The study of languages and dialects is a great way to write off these trips.

AC: Some of these voices that you have effected like Howard on Rugrats or the announcer on "Big Brother," do you view them as your own creations or is it working with other people's material?
PP: It is a collaborative business. Howard came out of an audition where I
thought he looked like a nerd so I talked in a nerdy manner, which the director/creator
liked. It's been on the air for 14 years now, and in the latest incarnation "All
Grown Up," they've actually given our characters gray hair. With Big Brother,
I worked with a wonderful producer-director, John Kroll, who has produced all
kinds of reality programs. He wanted the voice of Big Brother to be very dramatically
involved in everything that was happening on the show. So the voice became a character.
I've done it now for three years. When I do major animation features, the director
will ask several of us to present our interpretation of a variety of parts, and
the next time we come back in a few months, you discover that you've got a role.
That's how I got to do the Seahorse Dad in "Finding Nemo", Charlie,
the manager in "Monsters, Inc." and the drunk French Monkey in the "Dr.
Doolittle" movies.
AC: You mentioned the power of the Internet. What about your web site, "Planet
Proctor." How does that fit and what does that do for you?
PP: Basically, I decided about ten years ago that I wanted to write on a regular basis as an outlet for my comedic ideas and to keep my talents sharp. So I started writing "Planet Proctor" and sending it out to a bunch of people. Eventually, a Firesign fan who created web sites came forward and suggested that he become my webmaster. Sadly, he passed away about two years ago but another fellow has taken over. My primary participation, because of the limitations of my time, is to sit and write when I can and to try to get an orbit out every two weeks or so. And this year, I'm adding photos since I'm kind of a semi-professional photographer as well. Selections from "Planet Proctor" are reprinted fairly regularly in "Funny Times," and occasionally in Readers Digest. I send it out to about 1,200 people – for free -- and they send it on to God knows how many others. So I have become kind of well known for it.
AC: That's right, that is the way the Web works. You mentioned Melinda before, but I wanted to hear more about family. Does it help to have your wife in the business?
PP: Well, I had two rehearsal wives before I finally found my true soul mate.
All of my ex-wives are Leos and almost all of my serious girlfriends were, also.
I finally figured out that I was looking for the ideal me in a female form, and
I finally found that partner in Melinda. We met working together in a play called
"Nude Radio," which is funny in itself. I was playing Russian exchange
person (accent) and she was playing a Southern belle (accent) from Valdosta, Georgia.
It was all about love at first sight. In the play, we went to bed at the end of
the first act. And all I can say is that life imitated art. We've been together
now for 14 years.
AC: Nice.
PP: I have a beautiful daughter by my second marriage who is also in the business and had a supporting role last season in "The Wire" on HBO. Kristin, in fact showed up on the Academy Award broadcast. She'd done a spot for Home Depot where she played a gorgeous bride, so there she was in her wedding dress with her proud Dad. I was really her proud Dad but the actor thought he was.
AC: Is there any kind of routine to your life? Is there anything like a normal day?

------------------------

▶ **PROBLEM REQUIREMENTS**
Pick up the interview with the voice actor after its final line, writing on from that point.

▶ **DATASET EXTRACT**
------------------------

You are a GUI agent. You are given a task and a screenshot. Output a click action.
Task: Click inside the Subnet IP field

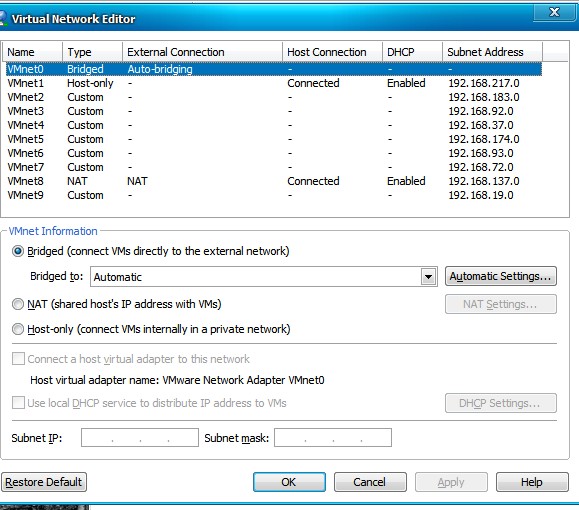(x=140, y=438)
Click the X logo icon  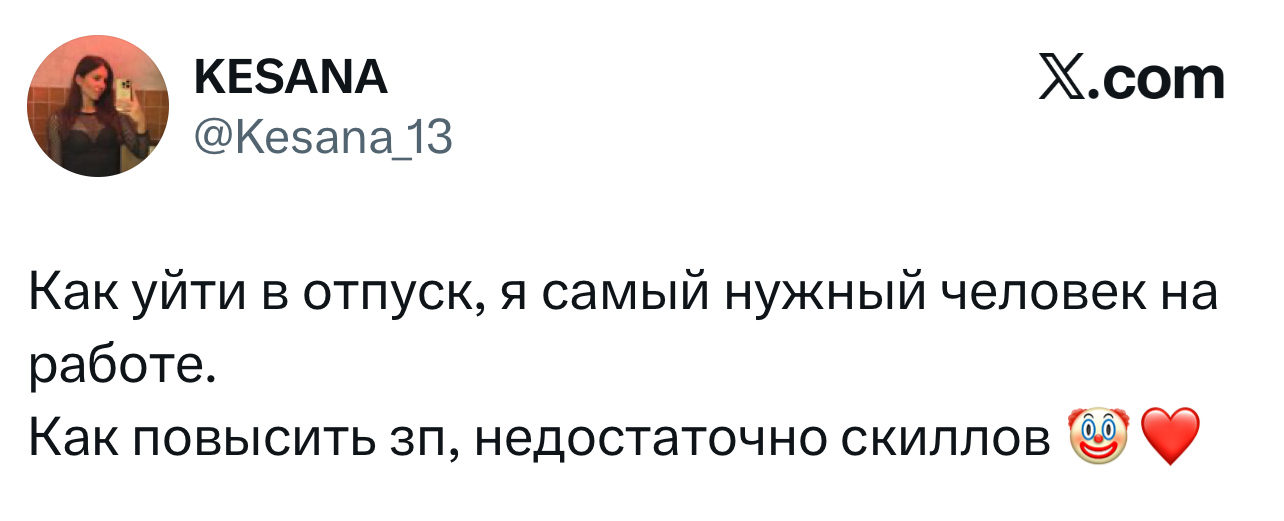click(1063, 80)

------------------------

▶ **TASK OUTPUT**
PP: No, there really isn't. I get calls for auditions or work and have to adjust my days accordingly. Usually, I audition in the morning by driving from our cozy canyon retreat to my agent's and reading for cartoons, commercials, games and theatrical V.O. roles. And then I have the day pretty much to myself depending what else I am involved in. Right now I'm in rehearsal for the role of the chaplain in Brecht's "Mother Courage." Generally speaking, I have a busy life and I've been pretty successful. And amazingly, I'm actually producing more income now than at any other time in my life.
I've built up some sizable pensions in AFTRA/SAG and AEA, and on July, 28th, God willing, I'll turn 65 and soon thereafter, I'll start to receive full pensions and social security. That's going to change my options, and I'm looking forward to seeing what effect it has on our ability to travel more and so forth.
AC: What do you think of the United States as the global leader in entertainment. First is it true? And second, is it good?
PP: Yeah I think it is true and generally good. It is fun for us in Firesign because we parody so much of the popular entertainment and we use the trendy templates of the moment in order to reach people with subversive ideas. The whole premise of Firesign Theater is that if you are listening or seeing something that we have done, you think that it is real. And then something comes into your head that you weren't expecting.
I also want to mention that the reason that people like myself are doing well
in the later part of our career is primarily because of the electronic platforms
created to distribute product. I make the majority of my income from royalties
and residuals and the DVD revolution has helped us all. There is an issue however,
involving CD-ROMs and Interactive games, because we don't get residuals for those.
It is a multi-billion dollar industry, which actually has surpassed motion pictures
for income in the past year, and I'm actively working with my peers to confront
this challenge to our union.
AC: You sent me a photo of your being at Gates exhibit in New York. That reminded me of both of us growing up in New York. What did you make of the Gates and Manhattan in the 21st century and how things have changed in our lifetime.
PP, Al, all I can tell you in that regard is that I grew up in Manhattan on the upper East Side, went to private schools and finally worked my way up to Yale. I visited New York a lot over the years, especially when I was touring the country as part of Proctor and Bergman, and sometimes, it was filthy and crowded and noisy and other times, it seemed neat and bright and vital. But it was always stimulating to be there. On this trip, we found the Gates in Central Park to be a wonderful, wonderful way to bring New Yorkers together. People talking, dogs meeting, walking around in the changing weather, all enjoying what Christo pulled off on an enormous scale. It allowed me to visit parts of the park that I had never seen before. It was a heart-warming experience and we met all kinds of nice people.
AC: Do you have any specific goals or dreams of things that you'd like to be able to do that you haven't been able to do yet?
PP: I always do. They tend to be in two areas, travel and adventure. I'd love to spend more time in Italy and in Europe in general. I'd love to spend time in countries where I can master another language. On the other hand, I want to continue to be engaged in the industry. I am always a little concerned whenever there is a period when I am not as busy as I would like to be, when people are not hiring me to speak Estonian with a Brooklyn accent. Then, I tend to think more of escape. I am sure all of us at this time in our lives tend to ruminate about this. I say, "Honey, if the business were to dry up, it'll be time for us to look at something else to do with our lives." It may involve more travel or downsizing so we have more wealth to work with. But for now, I am very content to still be at it after all these years and still be challenged and still be having fun.